The first workable steamboat was demonstrated by John Fitch (1743–98) in 1787 on the Delaware River. Although he built several steamboats and received a patent for his design in 1791, Fitch struggled to demonstrate the commercial viability of his technology and lost the support of his backers. However, the impetus to create steam-powered vessels was not dead. Among many who sought to improve upon Fitch's start were John Stevens and Robert Fulton, who both built and operated steamboats in the early nineteenth century. From these origins, steamboats proliferated.

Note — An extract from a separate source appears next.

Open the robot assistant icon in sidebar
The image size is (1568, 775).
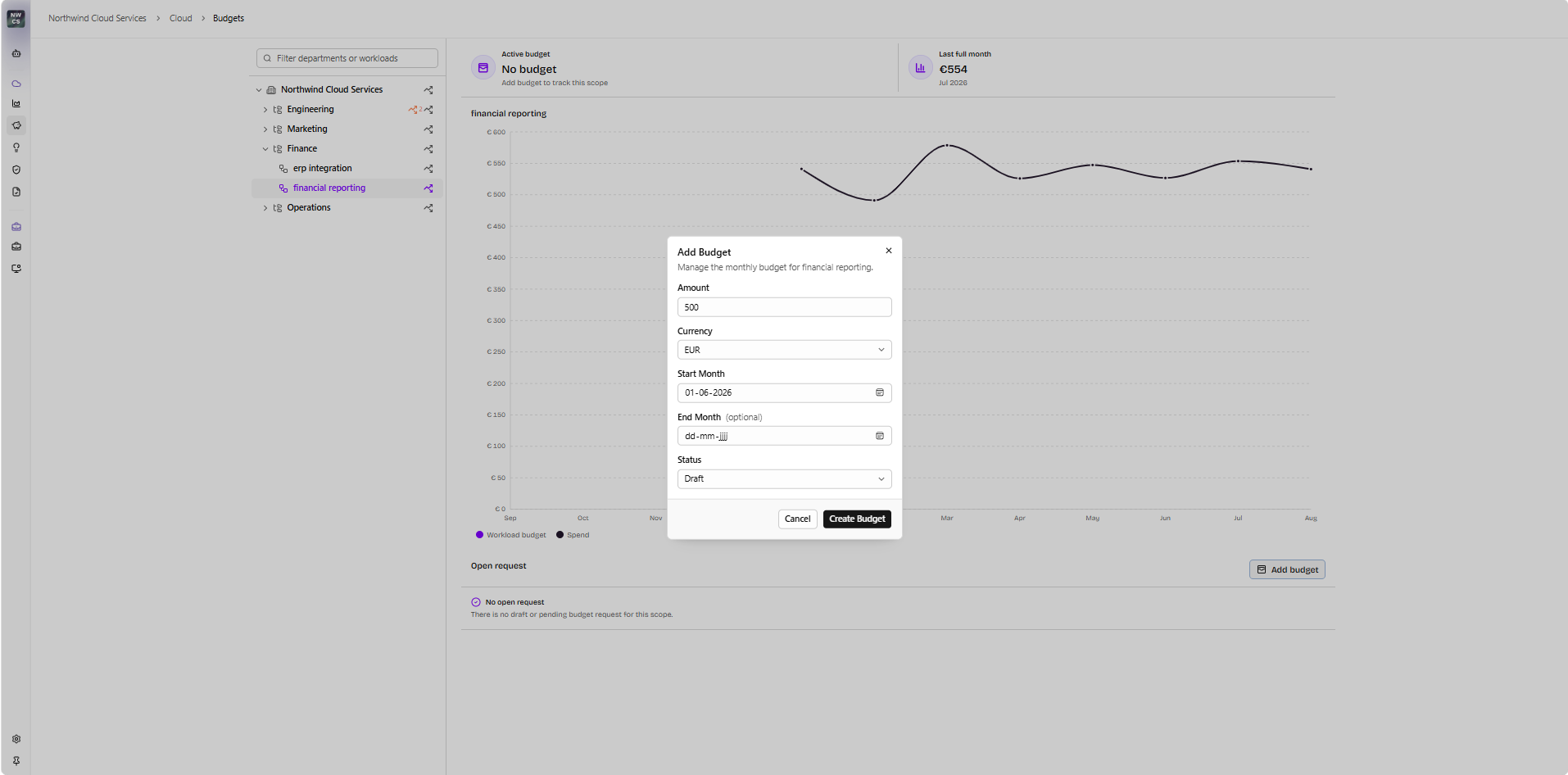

By 1817 dozens of steamboats were in operation on the Mississippi and Ohio rivers and their tributaries. By 1840 there were more than 200 on the Mississippi alone, and by 1860 this number had swelled to more than 1,000. Mississippi steamboat traffic and trade pushed New Orleans to exceed New York City in volume of shipping by 1850, with New Orleans' outbound cargo accounting for more than half of the nation's total exports. Steamboat technology was put to use on many kinds of vessels, but packets that carried passengers and cargo from city to city were the most common kind; these vessels made settlement possible by permitting travel from West Virginia in the East to the Rocky Mountains in the West, and from Minnesota in the North to Louisiana in the South.